## O que fazer
Extraia na íntegra, sem nenhuma alteração, o texto sobre a estabilidade no serviço público.

## Trecho do texto
┄┄┄┄┄┄┄┄┄┄

A estabilidade no serviço público, tema caro a toda sociedade brasileira, ao menos assim deveria ser, é alvo atual da PEC 32/2020, do Governo Federal. Mas, por que esse tema é apontado como vilão do serviço público, quando na verdade é um sistema de garantias contras desmandos, instabilidades, pressões políticas e até mesmo um mecanismo de combate a corrupção?
Importante salientar, que em todas as constituições pátrias, o tema sempre esteve presente como garante da prestação de serviço público adequada e conforme independente do cenário em que se encontra.

┄┄┄┄┄┄┄┄┄┄

## Material exibido
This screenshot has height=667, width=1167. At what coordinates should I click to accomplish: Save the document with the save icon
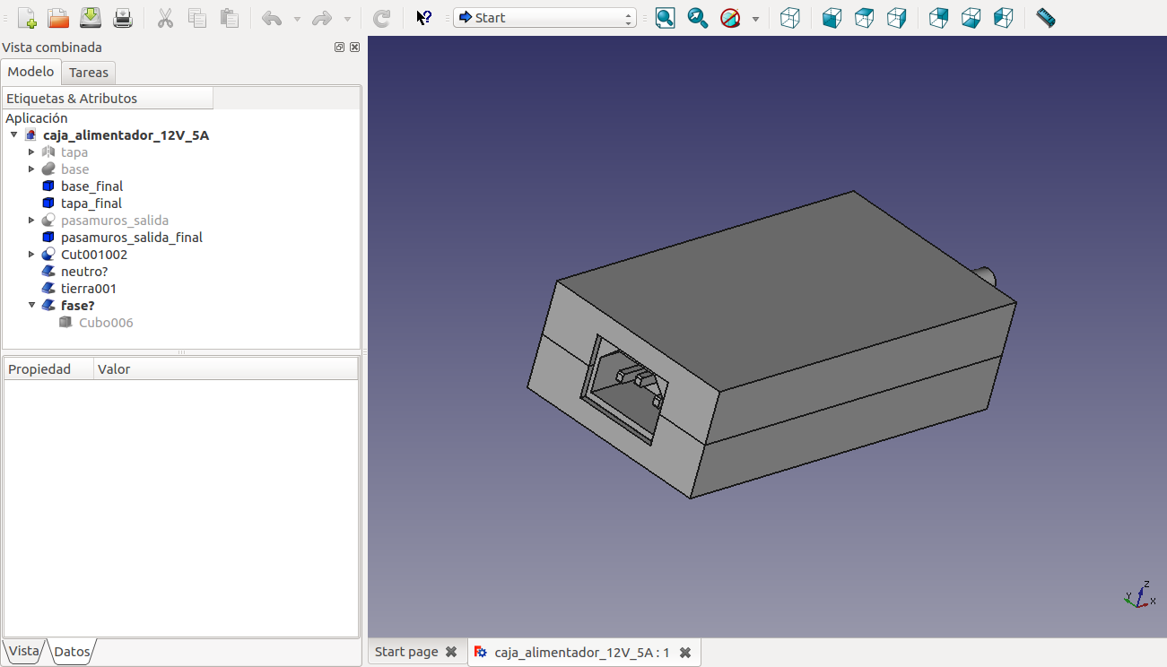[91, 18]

┄┄┄┄┄┄┄┄┄┄

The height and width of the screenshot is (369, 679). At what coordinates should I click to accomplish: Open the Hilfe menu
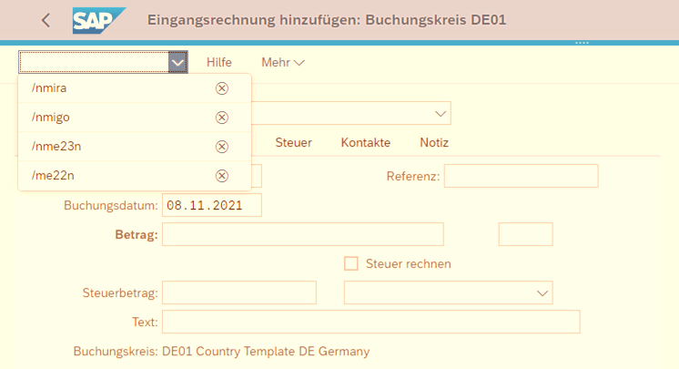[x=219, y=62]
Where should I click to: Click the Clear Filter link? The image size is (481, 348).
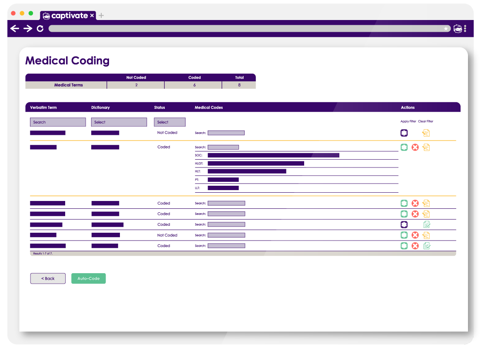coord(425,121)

┄┄┄┄┄┄┄┄┄┄

## Resposta correta
A estabilidade no serviço público, tema caro a toda sociedade brasileira, ao menos assim deveria ser, é alvo atual da PEC 32/2020, do Governo Federal. Mas, por que esse tema é apontado como vilão do serviço público, quando na verdade é um sistema de garantias contras desmandos, instabilidades, pressões políticas e até mesmo um mecanismo de combate a corrupção?
Importante salientar, que em todas as constituições pátrias, o tema sempre esteve presente como garante da prestação de serviço público adequada e conforme independente do cenário em que se encontra.